Sunday, March 23, 2008

From Richmond Times Dispatch

In one stellar game, son was just like dad

RALEIGH, N.C. There were any number of wow moments during Stephen Curry Day at the NCAA playoffs on a Freaky Friday with oodles of magic and interplanetary range electrifying the building, but the best moments were all about father-and-son.

There was, for instance, the one near the end of the first half when Curry the younger trapped himself between impulses and hiccupped a turnover. Whereupon his father (who was no slouch from distant Zip Codes, if you recall) sprang from his second-row seat and shouted to William Tell masquerading as a Davidson sophomore, "Shoot the ball, man!"

About 20 minutes of game clock and numerous Curry connections later -- score tied, a second-round berth up for grabs -- Wildcats forward Andrew Lovedale dug for a loose ball under the basket, snatched it, pivoted and whipped a pass to Curry.

Who was stationed beyond the 3-point arc.

Wide open.

And locked in.

The shot soared toward the rim, all eyes following its flight. And as it settled into the net for 77-74 en route to 82-76 over Gonzaga and euphoria, Curry the son turned to Curry the father and pointed to him with his right index finger -- much as Dell Curry had done during his heyday when his own parents were in the stands.

"He's been there my whole life," Stephen (it's pronounced STEFF-in] would say later. "The things I do on the court kind of come from him.

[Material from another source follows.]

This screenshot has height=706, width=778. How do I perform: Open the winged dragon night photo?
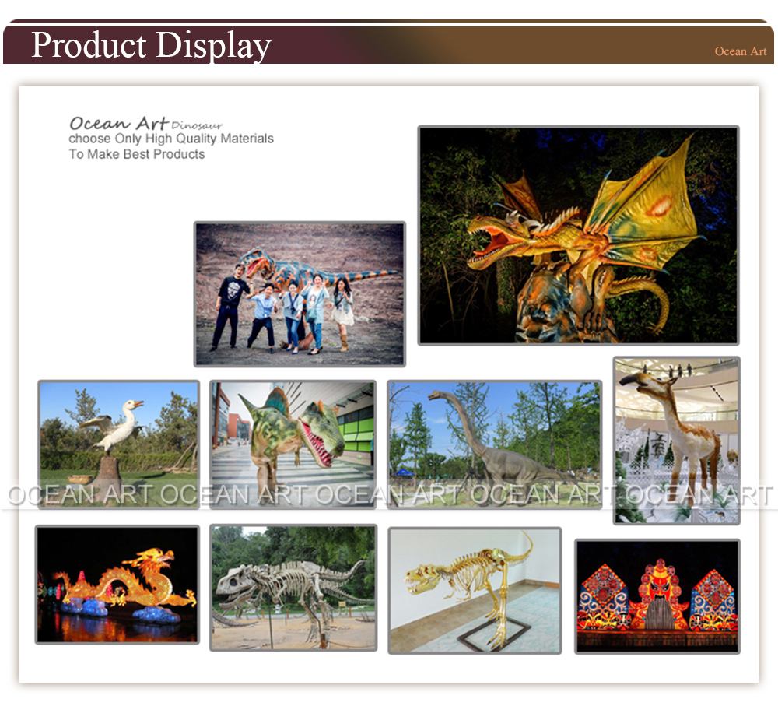[578, 235]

He's in my head during the game, and I like to keep him involved."

Tres cool, no? Buzzer sounds, Stephen Curry flings the ball toward the rafters and bounds off the floor with waves toward his loved ones in Section 102. And a horde of reporters engulfs his joyful father -- much as Zags defenders had tried to gang-tackle this slender 6-3 guard without a ripple of success.

"I tell you, I hit some big shots in my career, but I don't think I ever hit any that big," Dell said. "I know what my parents felt like now, except I never won an NCAA game."

Davidson hadn't either since 1969, when Lefty Driesell was the coach. Yesterday's breakthrough owed most everything to Curry, who erupted for 40 points, was an 8-for-10 deadeye from 3-point range, came up with five steals and distorted Gonzaga's defense on every possession to provide his teammates with numerous openings.

"Obviously, he's a tremendous shooter," Zags guard David Pendergraft said. "One of the things I was amazed with is his shot is so soft. He shoots it from 23 feet and you'd think he was shooting from 5 feet, it's so soft when it gets there. It's good coaching. He's well-trained."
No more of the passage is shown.